The services that generate this data are a mix of pre-compute and real time systems. Depending on the data, the calling patterns from devices for each type of data also vary. Some data is fetched once per session, some of it is pre-fetched when the user navigates the page/screen and other data is refreshed constantly (My List, Recently Watched, Trending Now).

Architecture

MAP is comprised of two parts - a server and a client. The server is the workhorse which does all the data aggregation and applies business logic. This data is then stored in caches (see EVCache) the client reads. The client primarily serves the data and is the home for resiliency logic. The client decides when a call to the server is taking too long, when to open a circuit (see Hystrix) and, if needed, what type of fallback should be served.




MAP is in the critical path of content discovery. Without a well thought out resiliency story, any failures in MAP would severely impact the user experience and Netflix's availability. As a result, we spend a lot of time thinking about how to make MAP resilient.

Challenges in making MAP resilient
Two approaches commonly used by MAP to improve resiliency are:
(1) Implementing fallback responses for failure scenarios
(2) Load shedding - either by opening circuits to the downstream services or by limiting retries wherever possible.

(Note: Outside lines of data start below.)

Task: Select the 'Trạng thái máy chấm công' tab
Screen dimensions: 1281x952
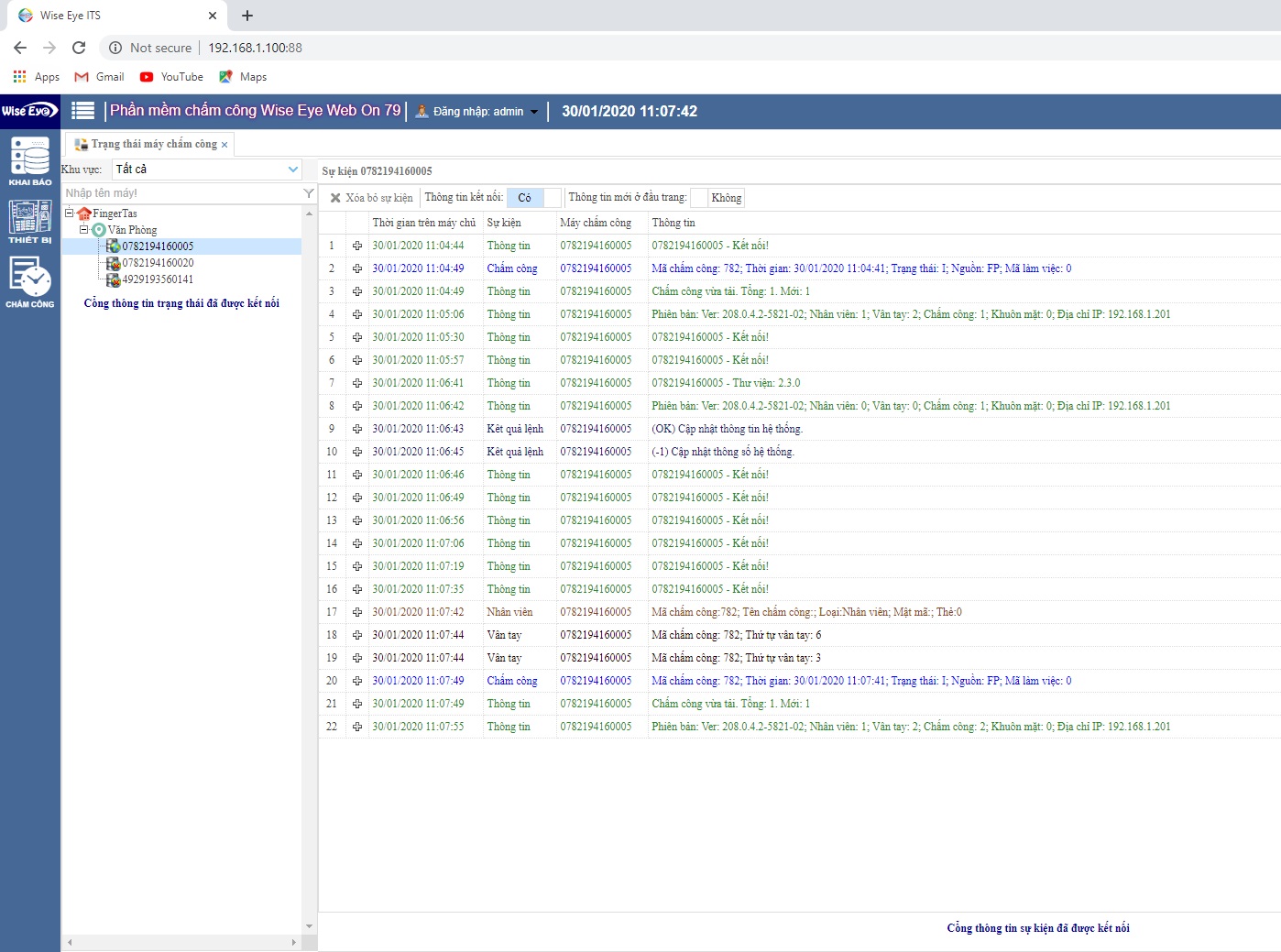Action: (x=153, y=144)
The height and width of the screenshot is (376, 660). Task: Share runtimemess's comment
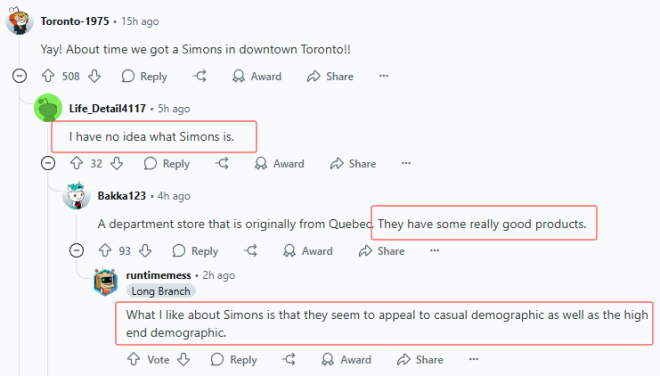click(x=420, y=359)
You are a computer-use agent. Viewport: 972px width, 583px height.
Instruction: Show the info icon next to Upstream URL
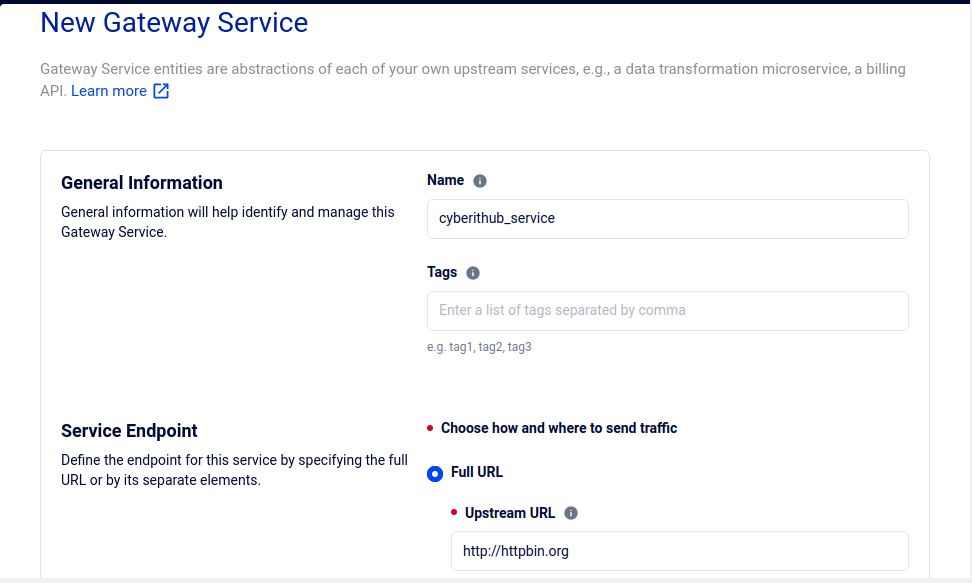tap(571, 513)
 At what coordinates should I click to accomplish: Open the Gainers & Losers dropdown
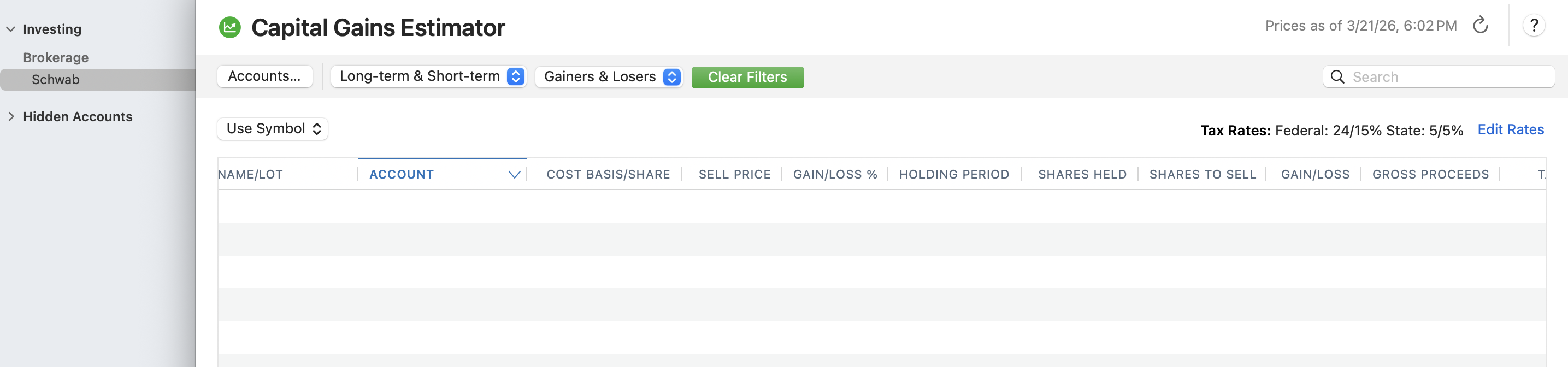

There are a number of factors that make it challenging to make MAP resilient: 
(1) MAP has numerous dependencies, which translates to multiple points of failure. In addition, the behavior of these dependencies evolves over time, especially as A/B tests are launched, and a solution that works today may not do so in 6 months. At some level, this is a game of Whack-A-Mole as we try to keep up with a constantly changing eco system.

(2) There is no one type of fallback that works for all scenarios:
    • In some cases, an empty response is the only option and devices have to be able to handle that gracefully. E.g. data for the "My List" row couldn't be retrieved.
    • Various degraded modes of performance can be supported. E.g. if the latest personalized home page cannot be delivered, fallbacks can range from stale, personalized recommendations to non-personalized recommendations.
    • In other cases, an exception/error code might be the right response, indicating to clients there is a problem and giving them the ability to adapt the user experience - skip a step in a workflow, request different data, etc.

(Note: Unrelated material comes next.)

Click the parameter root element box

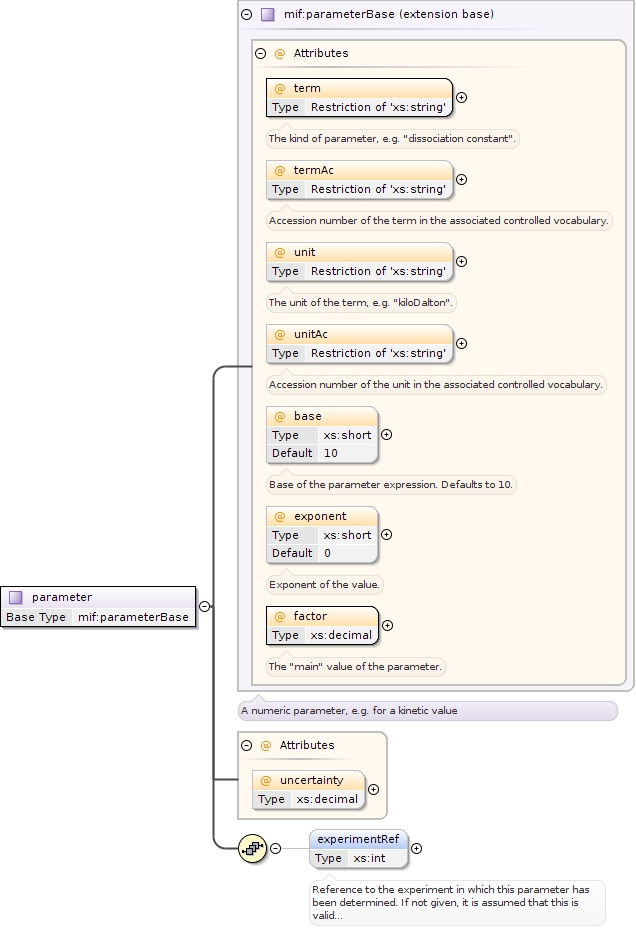pyautogui.click(x=97, y=607)
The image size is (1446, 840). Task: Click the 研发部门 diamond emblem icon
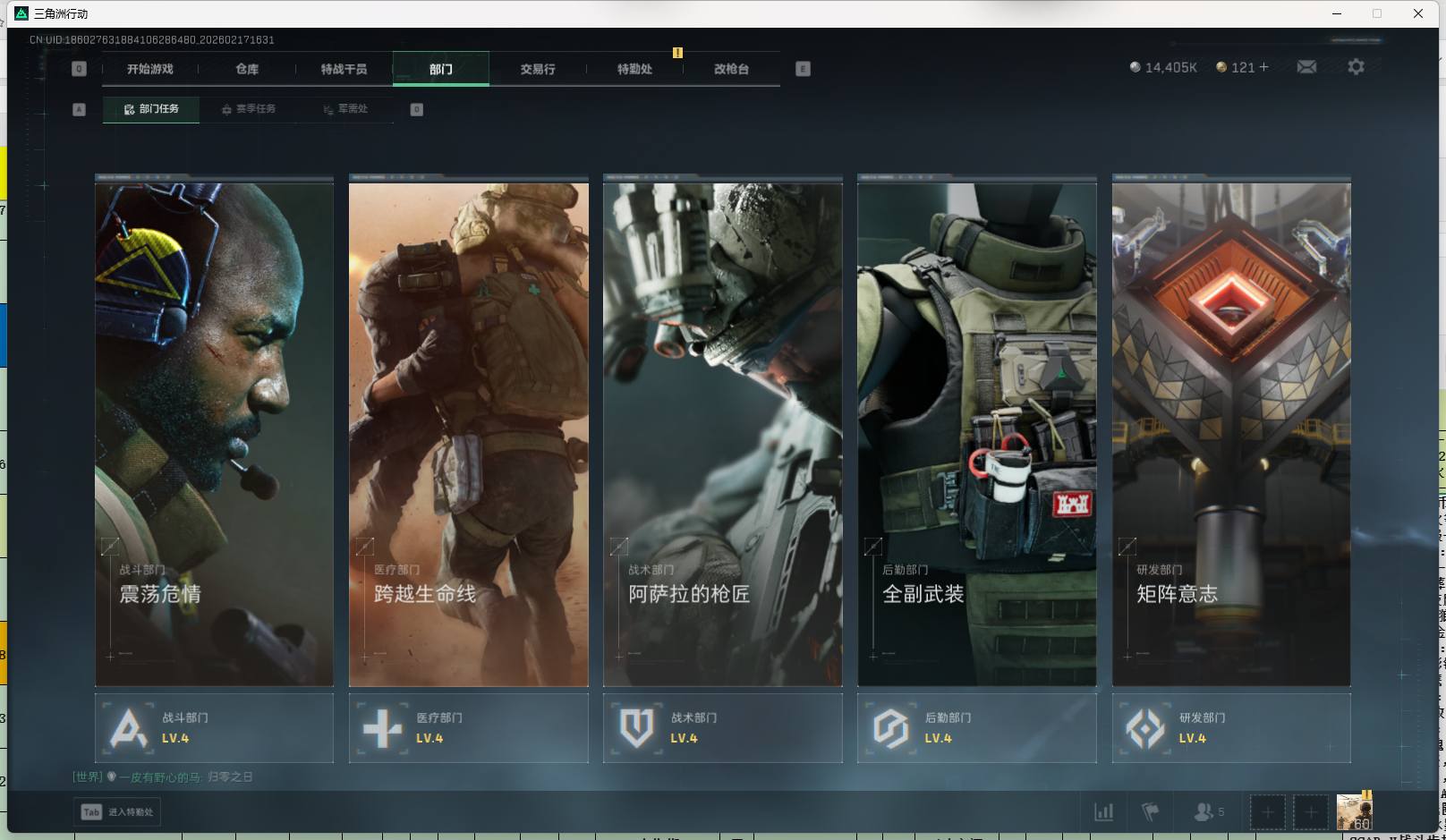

How do we go from Chaos to Control?

Early on, failures in MAP or its dependent services caused SPS dips like this:


It was clear that we needed to make MAP more resilient. The first question to answer was - what does resiliency mean for MAP? It came down to these expectations:
(1) Ensure an acceptable user experience during a MAP failure, e.g. that the user can browse our selection and continue to play videos
(2) Services that depend on MAP i.e. the API service and device platforms are not impacted by a MAP failure and continue to provide uninterrupted services
(3) Services that MAP depends on are not overwhelmed by excessive load from MAP

It is easy enough to identify obvious points of failure. For example - if a service provides data X, we could ensure that MAP has a fallback for data X being unavailable. What is harder is knowing the impact of failures in multiple services - different combinations of them - and the impact of higher latencies.

This is where the Latency Monkey and FIT come in. Running Latency Monkey in our production environment allows us to detect problems caused by latent services. With Latency Monkey testing, we have been able to fix incorrect behaviors and fine tune various parameters on the backend services like:
(1) Timeouts for various calls
(2) Thresholds for opening circuits via Hystrix
(3) Fallbacks for certain use cases
(4) Thread pool settings

FIT, on the other hand, allows us to simulate specific failures. We restrict the scope of failures to a few test accounts. This allows us to validate fallbacks as well as the user experience. Using FIT, we are able to sever connections with:
(1) Cache that handles MAP reads and writes 
(2) Dependencies that MAP interfaces with
(3) MAP service itself




What does control look like?


In a successful run of FIT or Chaos Monkey, this is how metrics look like now:
Total requests served by MAP before and during the test(no impact)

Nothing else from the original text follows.